▶ MATERIAL SUPPLIED:
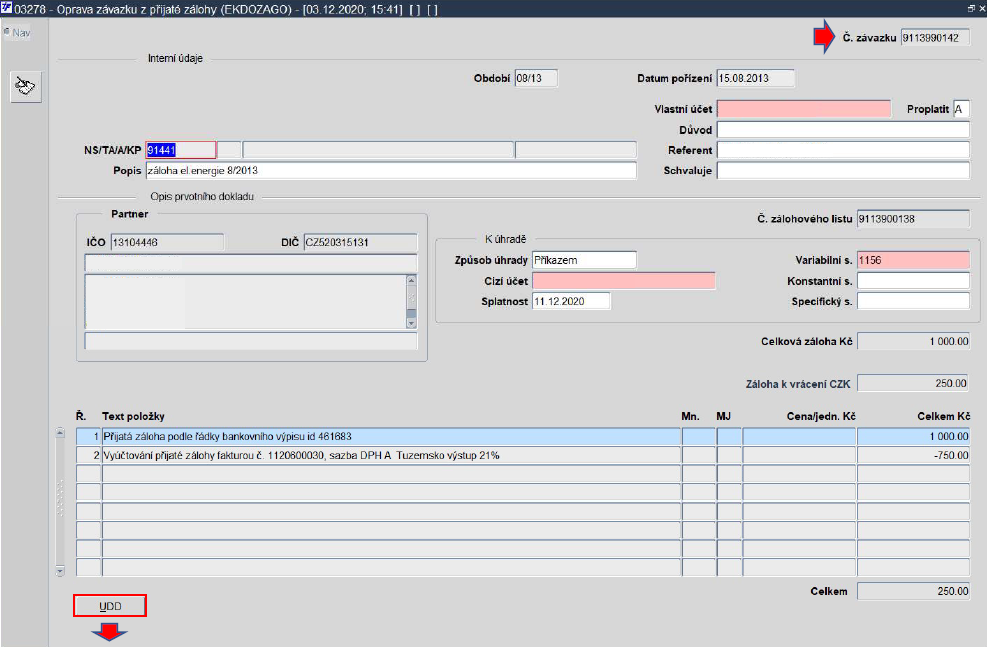Click the items table scroll down arrow
The image size is (987, 647).
point(59,571)
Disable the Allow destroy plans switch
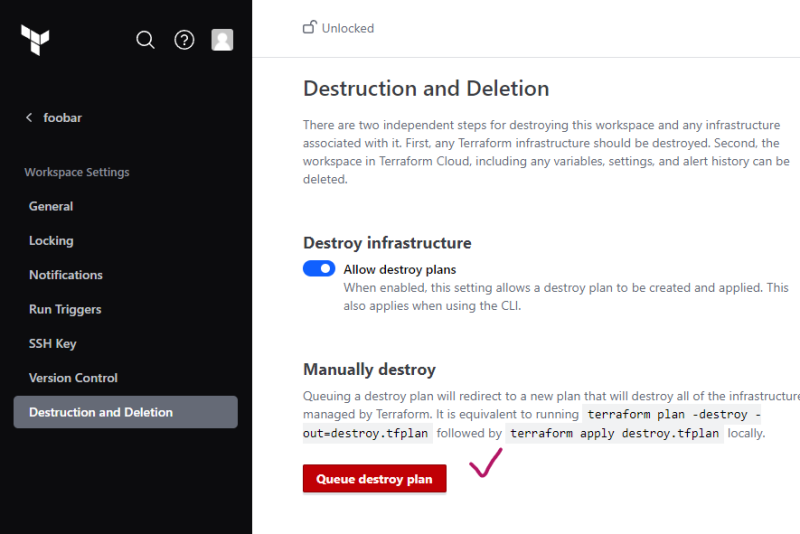 [x=319, y=269]
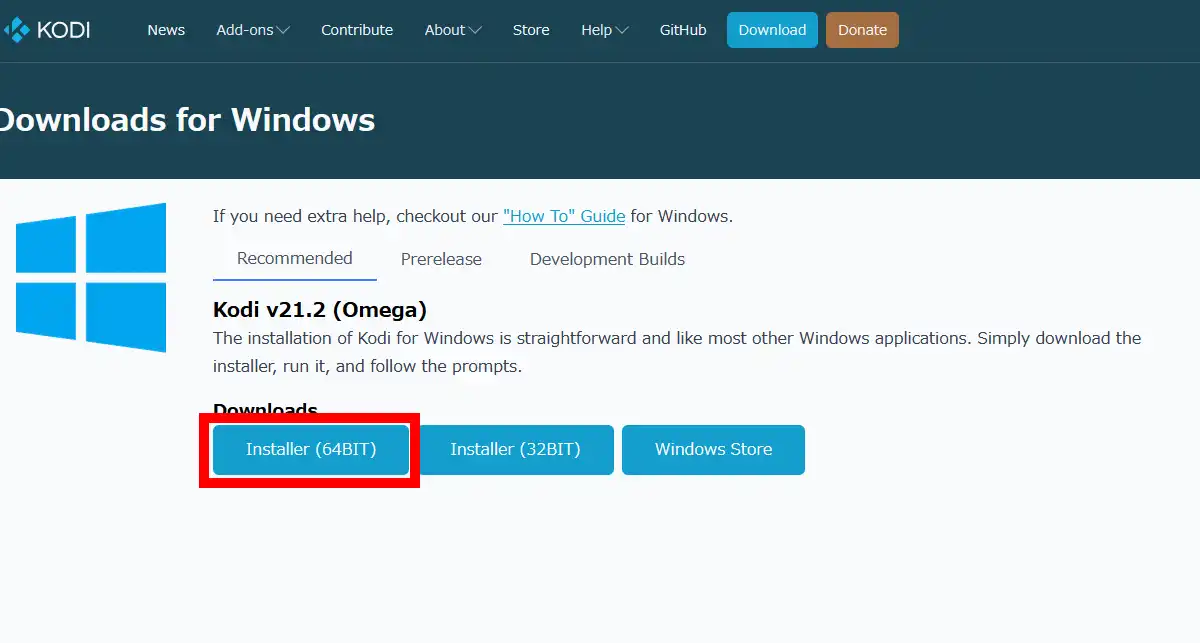Switch to the Prerelease tab
This screenshot has width=1200, height=643.
pos(441,260)
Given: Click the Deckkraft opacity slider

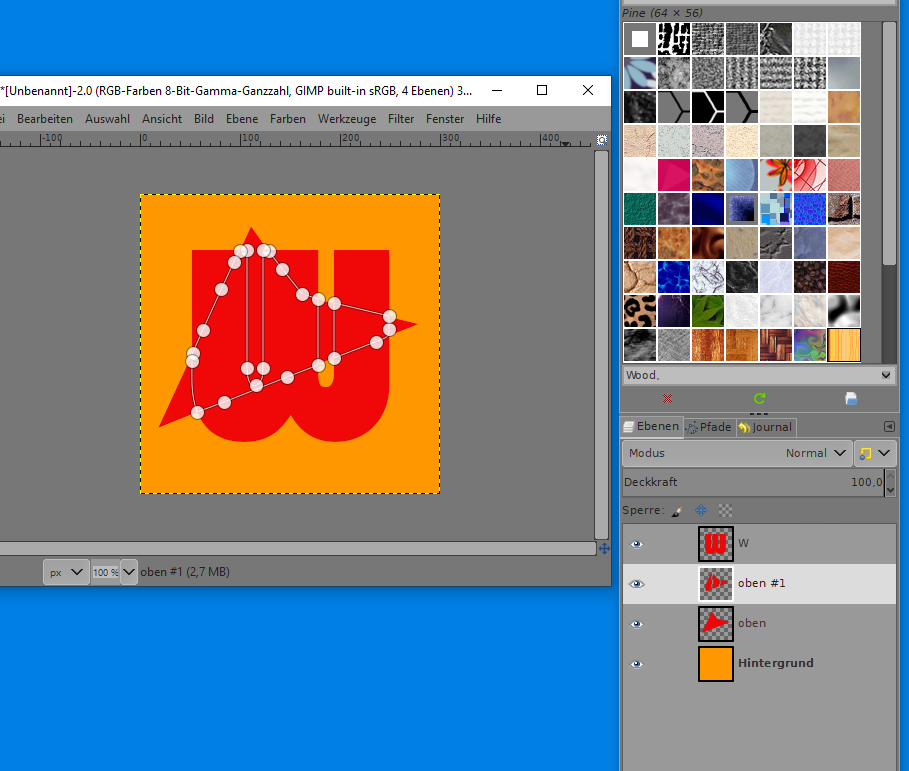Looking at the screenshot, I should tap(750, 482).
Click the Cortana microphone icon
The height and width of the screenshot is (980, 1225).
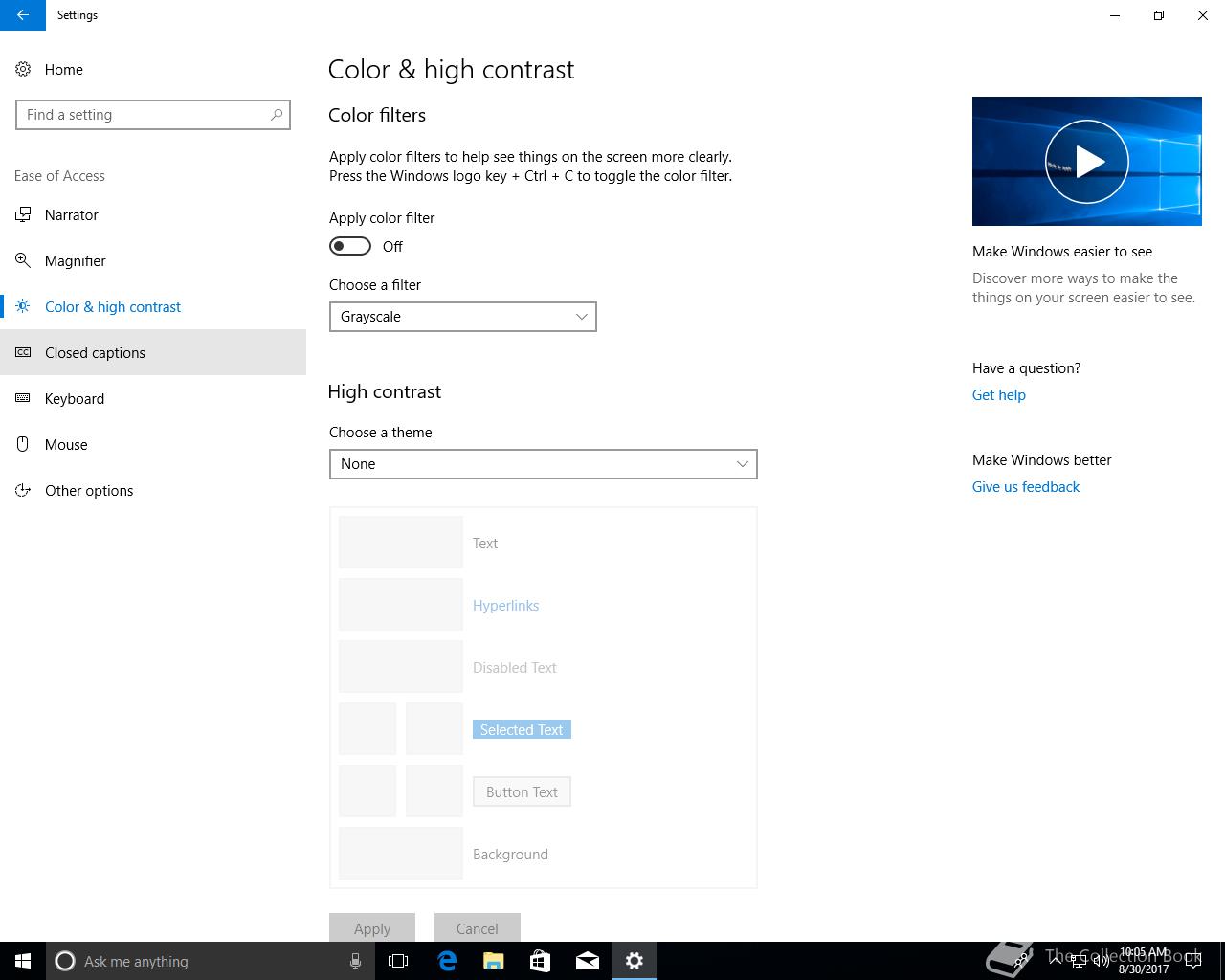pyautogui.click(x=355, y=961)
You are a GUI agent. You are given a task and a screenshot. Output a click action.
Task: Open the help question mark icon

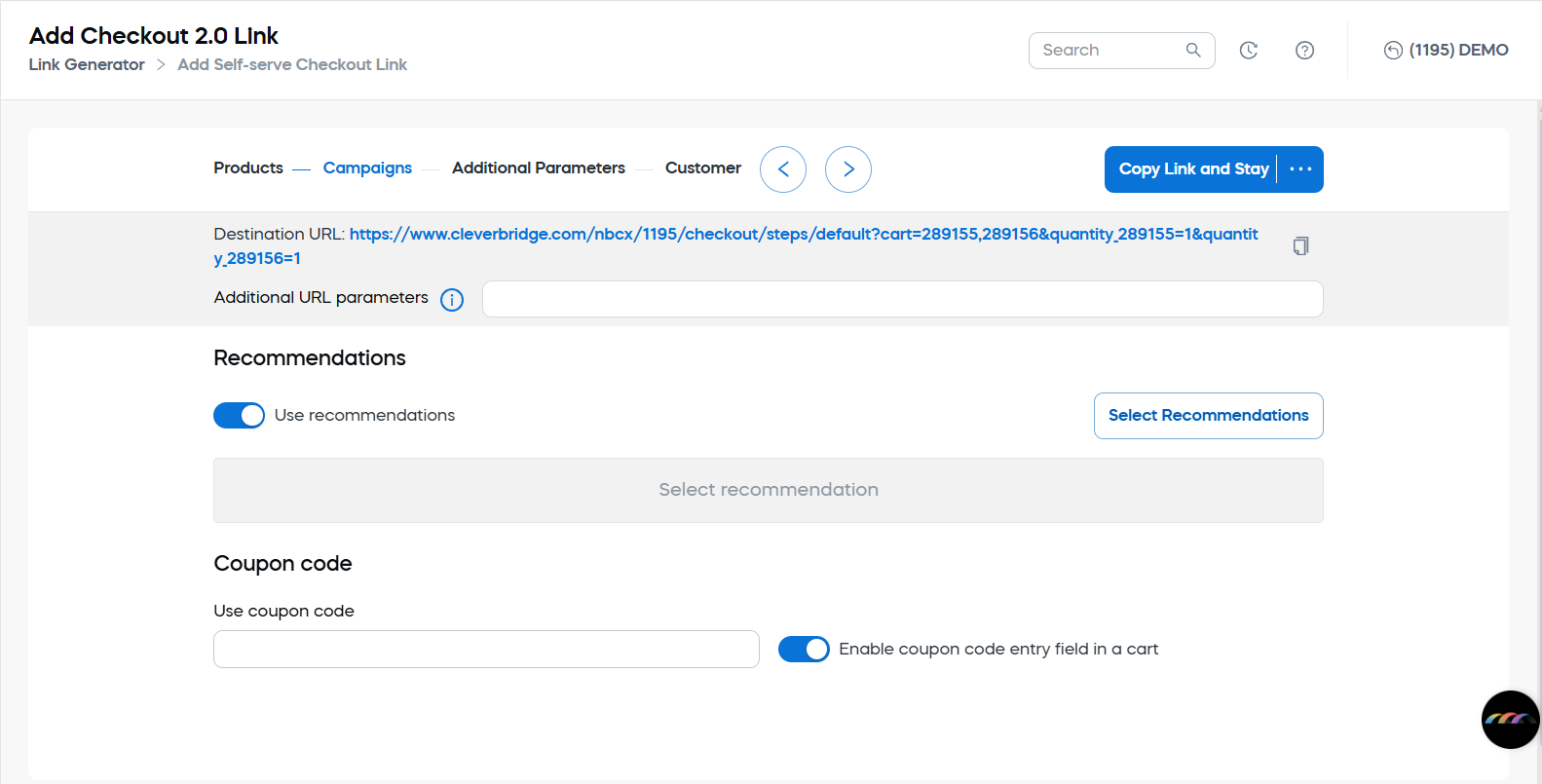coord(1304,51)
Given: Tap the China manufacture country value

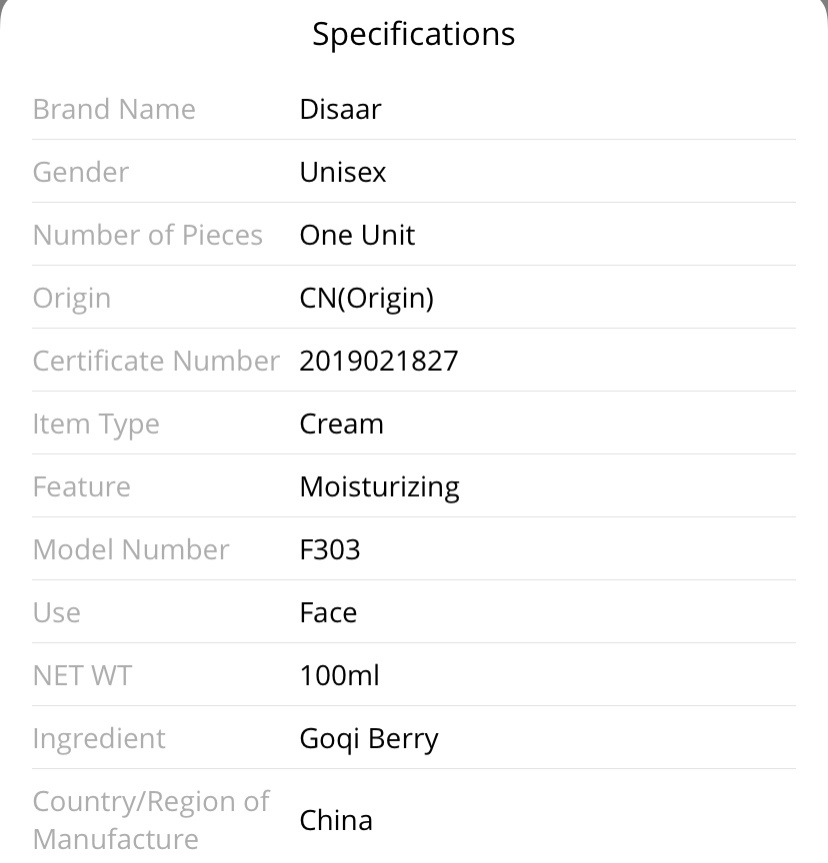Looking at the screenshot, I should pyautogui.click(x=336, y=820).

▶ WHAT THE TASK REQUIRES:
Please, leaving out all pictures, transcribe exactly the lines above from the one containing "Given: Click the Deckkraft opacity slider" through the final line, both included.

▶ SOLUTION FOR THIS PROBLEM:
Given: Click the Deckkraft opacity slider

Looking at the screenshot, I should tap(750, 482).
Click the Cortana microphone icon
The height and width of the screenshot is (980, 1225).
pyautogui.click(x=355, y=961)
You are a GUI agent. You are given a task and a screenshot. Output a click action.
Task: Open the help question mark icon

coord(1304,51)
Given: Tap the China manufacture country value

Looking at the screenshot, I should pyautogui.click(x=336, y=820).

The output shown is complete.